## Challenge A
In the text about supermarket beer sales, what were beer's supermarket sales for the 52 weeks ending Feb. 22?

## Text to read
————————
Among the Top 10 supermarket categories last year, only beer (No. 4) and wine (No. 9) experienced both dollar and volume growth, according to data from Information Resources Inc.
“Beer continues to be a dependable category that retailers can rely on not only for dollars, but also volume,” said Dan Wandel, senior vice president of IRI's beverage alcohol client solutions.
Beer made another notable accomplishment last year as sales trends outpaced those for wine/spirits in supermarkets for the first time in five years.
Beer generated $8 billion in supermarkets for the 52 weeks ending Feb. 22, a 4.9% growth, according to IRI.
The segment with the most growth was superpremium — brands like Michelob Ultra Light, Bud Light Lime, Blue Moon and Michelob Light, which sell for about $22 to $31 per case.
————————
[Interface element entries]
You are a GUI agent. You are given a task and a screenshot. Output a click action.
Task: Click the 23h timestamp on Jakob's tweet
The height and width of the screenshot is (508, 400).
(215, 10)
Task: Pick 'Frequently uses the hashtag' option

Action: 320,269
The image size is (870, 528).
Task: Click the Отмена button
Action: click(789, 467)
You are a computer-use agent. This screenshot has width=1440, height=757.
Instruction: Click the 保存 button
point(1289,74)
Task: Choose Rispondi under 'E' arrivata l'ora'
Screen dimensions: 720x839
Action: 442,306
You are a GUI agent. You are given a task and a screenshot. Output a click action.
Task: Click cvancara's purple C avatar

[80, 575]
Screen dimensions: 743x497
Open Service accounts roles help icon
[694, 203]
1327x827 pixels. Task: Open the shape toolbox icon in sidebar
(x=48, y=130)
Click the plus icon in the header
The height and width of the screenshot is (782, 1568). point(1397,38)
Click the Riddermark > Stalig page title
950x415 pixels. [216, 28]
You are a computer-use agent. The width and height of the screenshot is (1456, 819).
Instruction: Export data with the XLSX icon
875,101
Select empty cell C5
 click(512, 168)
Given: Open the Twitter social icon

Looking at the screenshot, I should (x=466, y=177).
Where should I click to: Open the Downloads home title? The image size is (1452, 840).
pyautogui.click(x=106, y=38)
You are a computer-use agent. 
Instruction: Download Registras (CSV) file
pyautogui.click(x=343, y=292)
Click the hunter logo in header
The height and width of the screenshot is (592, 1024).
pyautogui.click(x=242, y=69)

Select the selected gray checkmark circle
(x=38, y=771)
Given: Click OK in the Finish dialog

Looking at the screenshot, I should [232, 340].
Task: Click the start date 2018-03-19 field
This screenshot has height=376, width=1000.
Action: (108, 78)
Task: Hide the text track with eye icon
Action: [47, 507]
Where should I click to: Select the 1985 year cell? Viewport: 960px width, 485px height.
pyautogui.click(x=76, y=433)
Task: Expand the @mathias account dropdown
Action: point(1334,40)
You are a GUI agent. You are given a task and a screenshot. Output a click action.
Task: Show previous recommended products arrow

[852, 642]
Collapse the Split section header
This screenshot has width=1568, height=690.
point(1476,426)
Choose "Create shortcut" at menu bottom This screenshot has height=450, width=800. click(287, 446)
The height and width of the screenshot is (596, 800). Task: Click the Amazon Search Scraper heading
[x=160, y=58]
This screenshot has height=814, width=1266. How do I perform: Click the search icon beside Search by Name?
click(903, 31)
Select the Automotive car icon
————————
## Challenge B
Update the entries from the line with "Where should I click to: Open" through the end of the entries by changing "Downloads" to "Uploads", and reproduce only those lines with everything else left as is.

## Final answer A
$8 billion, a 4.9% growth.

## Final answer B
Where should I click to: Open the Uploads home title? The image size is (1452, 840).
pyautogui.click(x=106, y=38)
You are a computer-use agent. 
Instruction: Download Registras (CSV) file
pyautogui.click(x=343, y=292)
Click the hunter logo in header
The height and width of the screenshot is (592, 1024).
pyautogui.click(x=242, y=69)

Select the selected gray checkmark circle
(x=38, y=771)
Given: Click OK in the Finish dialog

Looking at the screenshot, I should [232, 340].
Task: Click the start date 2018-03-19 field
This screenshot has height=376, width=1000.
Action: (108, 78)
Task: Hide the text track with eye icon
Action: [47, 507]
Where should I click to: Select the 1985 year cell? Viewport: 960px width, 485px height.
pyautogui.click(x=76, y=433)
Task: Expand the @mathias account dropdown
Action: point(1334,40)
You are a GUI agent. You are given a task and a screenshot. Output a click action.
Task: Show previous recommended products arrow

[852, 642]
Collapse the Split section header
This screenshot has width=1568, height=690.
point(1476,426)
Choose "Create shortcut" at menu bottom This screenshot has height=450, width=800. click(287, 446)
The height and width of the screenshot is (596, 800). Task: Click the Amazon Search Scraper heading
[x=160, y=58]
This screenshot has height=814, width=1266. How do I perform: Click the search icon beside Search by Name?
click(903, 31)
Select the Automotive car icon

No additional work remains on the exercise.